Un mendiant alcoolique se fait expulser d’une mosquée
Le phénomène de la vie chère se poursuit toujours. De plus en plus, les gens cherchent des voies et moyens pour se mettre à l’abri du phénomène mondial.
Dans les différentes mosquées de la ville, il ne se prononce jamais le traditionnel «AS Salamoualekoum» pour mettre un terme à la prière qu’un mendiant ne se lève pas pour exposer ses problèmes à l’endroit de ses frères musulmans afin qu’on l’aide au nom d’Allah.

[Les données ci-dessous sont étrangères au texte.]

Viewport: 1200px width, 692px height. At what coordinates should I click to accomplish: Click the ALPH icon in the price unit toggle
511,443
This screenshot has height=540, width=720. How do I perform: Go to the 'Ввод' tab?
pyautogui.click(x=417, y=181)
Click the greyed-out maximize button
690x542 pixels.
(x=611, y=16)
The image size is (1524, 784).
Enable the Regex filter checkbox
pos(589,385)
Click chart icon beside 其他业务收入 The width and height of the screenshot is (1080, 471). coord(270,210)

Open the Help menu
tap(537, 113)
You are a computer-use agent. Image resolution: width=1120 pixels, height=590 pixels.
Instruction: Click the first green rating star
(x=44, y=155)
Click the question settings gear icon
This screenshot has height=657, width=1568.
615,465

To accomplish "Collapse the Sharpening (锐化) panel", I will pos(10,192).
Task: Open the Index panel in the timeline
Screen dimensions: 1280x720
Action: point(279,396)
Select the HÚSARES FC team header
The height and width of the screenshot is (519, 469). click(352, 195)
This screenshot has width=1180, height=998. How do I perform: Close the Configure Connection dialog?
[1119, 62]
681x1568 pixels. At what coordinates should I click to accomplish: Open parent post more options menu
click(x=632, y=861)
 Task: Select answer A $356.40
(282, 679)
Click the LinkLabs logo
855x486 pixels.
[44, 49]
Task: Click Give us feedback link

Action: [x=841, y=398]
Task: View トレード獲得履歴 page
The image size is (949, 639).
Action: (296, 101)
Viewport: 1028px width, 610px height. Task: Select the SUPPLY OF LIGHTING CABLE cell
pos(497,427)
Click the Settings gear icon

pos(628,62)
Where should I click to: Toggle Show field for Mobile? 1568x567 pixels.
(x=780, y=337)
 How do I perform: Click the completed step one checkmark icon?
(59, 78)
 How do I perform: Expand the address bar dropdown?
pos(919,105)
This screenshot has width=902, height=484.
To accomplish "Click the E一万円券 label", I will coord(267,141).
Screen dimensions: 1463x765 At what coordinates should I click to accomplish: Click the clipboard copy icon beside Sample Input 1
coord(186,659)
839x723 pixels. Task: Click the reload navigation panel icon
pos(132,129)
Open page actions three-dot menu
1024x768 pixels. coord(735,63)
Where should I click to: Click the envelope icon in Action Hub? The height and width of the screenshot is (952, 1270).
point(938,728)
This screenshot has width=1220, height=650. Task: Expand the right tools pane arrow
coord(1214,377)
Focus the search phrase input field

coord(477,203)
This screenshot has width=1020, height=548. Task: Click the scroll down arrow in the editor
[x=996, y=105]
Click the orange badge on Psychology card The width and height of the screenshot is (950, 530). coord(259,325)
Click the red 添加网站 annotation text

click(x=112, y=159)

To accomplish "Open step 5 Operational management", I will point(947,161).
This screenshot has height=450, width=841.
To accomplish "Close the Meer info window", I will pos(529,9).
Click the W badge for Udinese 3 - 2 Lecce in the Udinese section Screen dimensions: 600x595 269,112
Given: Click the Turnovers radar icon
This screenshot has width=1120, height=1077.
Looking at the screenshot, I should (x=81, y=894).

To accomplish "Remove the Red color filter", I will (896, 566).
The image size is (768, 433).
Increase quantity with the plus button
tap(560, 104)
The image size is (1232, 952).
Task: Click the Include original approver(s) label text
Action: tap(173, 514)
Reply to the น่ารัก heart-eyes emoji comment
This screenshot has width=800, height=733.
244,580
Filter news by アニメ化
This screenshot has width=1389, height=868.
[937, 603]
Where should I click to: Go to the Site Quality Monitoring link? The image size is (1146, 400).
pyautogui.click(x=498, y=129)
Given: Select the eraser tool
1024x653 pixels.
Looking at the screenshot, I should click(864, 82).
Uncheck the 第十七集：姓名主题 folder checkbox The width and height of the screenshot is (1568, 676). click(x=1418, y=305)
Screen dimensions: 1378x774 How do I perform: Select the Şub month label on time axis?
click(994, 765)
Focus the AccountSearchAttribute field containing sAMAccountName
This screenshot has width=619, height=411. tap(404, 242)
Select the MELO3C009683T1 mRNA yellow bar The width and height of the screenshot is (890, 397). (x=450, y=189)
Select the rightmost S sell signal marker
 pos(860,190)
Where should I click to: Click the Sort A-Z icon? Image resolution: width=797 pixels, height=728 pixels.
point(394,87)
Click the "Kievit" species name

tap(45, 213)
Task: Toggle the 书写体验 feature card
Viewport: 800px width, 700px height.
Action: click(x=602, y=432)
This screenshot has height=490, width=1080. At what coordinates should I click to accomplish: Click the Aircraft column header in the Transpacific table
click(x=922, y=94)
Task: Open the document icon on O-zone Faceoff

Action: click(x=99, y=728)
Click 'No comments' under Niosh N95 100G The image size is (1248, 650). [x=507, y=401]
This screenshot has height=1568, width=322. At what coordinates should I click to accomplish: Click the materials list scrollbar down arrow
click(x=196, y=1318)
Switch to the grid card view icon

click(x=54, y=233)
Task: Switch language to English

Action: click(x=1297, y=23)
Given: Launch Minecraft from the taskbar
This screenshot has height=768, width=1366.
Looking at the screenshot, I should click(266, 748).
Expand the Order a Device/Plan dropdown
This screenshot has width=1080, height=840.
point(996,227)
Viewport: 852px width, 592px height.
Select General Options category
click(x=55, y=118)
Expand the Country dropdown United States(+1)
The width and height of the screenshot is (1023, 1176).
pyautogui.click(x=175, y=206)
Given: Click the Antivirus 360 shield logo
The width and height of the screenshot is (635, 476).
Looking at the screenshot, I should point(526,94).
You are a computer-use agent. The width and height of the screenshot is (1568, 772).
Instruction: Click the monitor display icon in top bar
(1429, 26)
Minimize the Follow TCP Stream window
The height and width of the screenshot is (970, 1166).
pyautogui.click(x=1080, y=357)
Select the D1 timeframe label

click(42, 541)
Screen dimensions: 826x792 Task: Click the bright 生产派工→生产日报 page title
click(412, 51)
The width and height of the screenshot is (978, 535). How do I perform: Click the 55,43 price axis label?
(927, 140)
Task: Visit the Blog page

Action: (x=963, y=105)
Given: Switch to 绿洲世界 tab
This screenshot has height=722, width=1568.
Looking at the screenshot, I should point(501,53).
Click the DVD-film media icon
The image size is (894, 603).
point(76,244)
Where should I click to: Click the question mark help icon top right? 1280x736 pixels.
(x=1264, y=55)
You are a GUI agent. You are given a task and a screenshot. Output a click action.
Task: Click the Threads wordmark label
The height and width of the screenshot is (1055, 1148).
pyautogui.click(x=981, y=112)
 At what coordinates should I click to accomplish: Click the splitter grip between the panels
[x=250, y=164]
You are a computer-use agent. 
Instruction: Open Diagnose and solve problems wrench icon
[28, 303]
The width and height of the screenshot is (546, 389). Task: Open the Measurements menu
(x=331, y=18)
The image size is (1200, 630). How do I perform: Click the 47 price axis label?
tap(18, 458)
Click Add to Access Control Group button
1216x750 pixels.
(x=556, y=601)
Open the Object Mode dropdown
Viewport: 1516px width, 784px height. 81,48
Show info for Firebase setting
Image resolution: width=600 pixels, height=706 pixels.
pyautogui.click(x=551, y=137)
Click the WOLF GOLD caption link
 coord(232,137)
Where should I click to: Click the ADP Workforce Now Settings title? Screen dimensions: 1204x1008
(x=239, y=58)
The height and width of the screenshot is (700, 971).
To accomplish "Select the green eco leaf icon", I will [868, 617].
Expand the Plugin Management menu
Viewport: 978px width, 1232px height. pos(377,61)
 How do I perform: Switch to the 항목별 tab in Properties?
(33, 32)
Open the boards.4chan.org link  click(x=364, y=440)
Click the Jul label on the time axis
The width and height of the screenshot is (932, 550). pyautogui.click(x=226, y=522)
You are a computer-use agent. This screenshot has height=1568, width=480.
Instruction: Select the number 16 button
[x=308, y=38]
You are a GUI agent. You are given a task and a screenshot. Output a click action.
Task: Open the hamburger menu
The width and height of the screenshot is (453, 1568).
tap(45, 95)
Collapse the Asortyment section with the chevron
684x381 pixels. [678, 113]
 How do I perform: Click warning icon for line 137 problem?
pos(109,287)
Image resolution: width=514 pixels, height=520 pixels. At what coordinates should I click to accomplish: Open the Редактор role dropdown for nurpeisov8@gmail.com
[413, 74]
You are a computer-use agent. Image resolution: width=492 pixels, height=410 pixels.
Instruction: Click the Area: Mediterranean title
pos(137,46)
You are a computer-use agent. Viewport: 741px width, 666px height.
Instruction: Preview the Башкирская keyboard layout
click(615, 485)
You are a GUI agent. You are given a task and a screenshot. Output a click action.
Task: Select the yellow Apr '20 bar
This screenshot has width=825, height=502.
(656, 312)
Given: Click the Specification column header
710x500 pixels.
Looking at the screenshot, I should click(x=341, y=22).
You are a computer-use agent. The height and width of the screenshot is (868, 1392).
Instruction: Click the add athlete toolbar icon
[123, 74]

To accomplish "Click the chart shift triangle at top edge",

Au secteur 21 de Bobo, l’un d’eux a été prié de quitter la mosquée et de ne plus y mettre pied après qu’un fidèle ait raconté ses hauts faits devant l’alcool. Le mendiant en question était habillé en complet jean et n’avait rien d’un talibé. Mais il était très subtil dans le maniement des formules de bénédictions envers ses éventuels donateurs à qui, lui même s’empressait de dévoiler les récompenses qu’Allah réservera à ceux qui lui viendront en aide.
L’homme en question était d’autant plus furieux, car lorsqu’il a rencontré le mendiant en état d’ivresse et qu’il a essayé de lui rappeler que c’est dans les mosquées qu’il va mendier pour venir s’empiffrer ainsi d’alcool dans les maquis et bars, le mendiant n’a pas hésité à l’insulter comme un mal-type et s’est fait passer pour un entrepreneur. Il a d’ailleurs proposé à l’homme s’il le voulait, «un peu de sous pour lui éviter d’être jaloux des honnêtes citoyens».
L’homme était tellement furieux contre le mendiant qu’il n’a même pas attendu la réaction des fidèles avant de le mettre dehors tout en le menaçant.
Le mendiant n’a rien dit pour se défendre. Il est resté muet comme une carpe. Cela a donné du grain à moudre à certains fidèles qui ont conclu que «celui qui ne dit rien, consent».
Cette histoire a été diversement accueillie au grin. Les uns pensent que la mosquée est la maison d’Allah et que par conséquent, nul n’a le droit d’y interdire l’accès à quiconque. Pour les autres, il faut éviter de laisser souiller la maison d’Allah par des fidèles sans foi ni loi.
Le sage du grin pense que nul n’a le droit de juger son prochain. Cela est du devoir de Dieu lui-même.
Il a exhorté le grin à réfléchir sur cette pensée de l’ancien président tunisien Habib BOURGUIBA qui disait que «la nature, c’est l’ensemble des phénomènes qui se produisent d’eux-mêmes, de façon régulière et indépendamment de toute intervention divine arbitraire».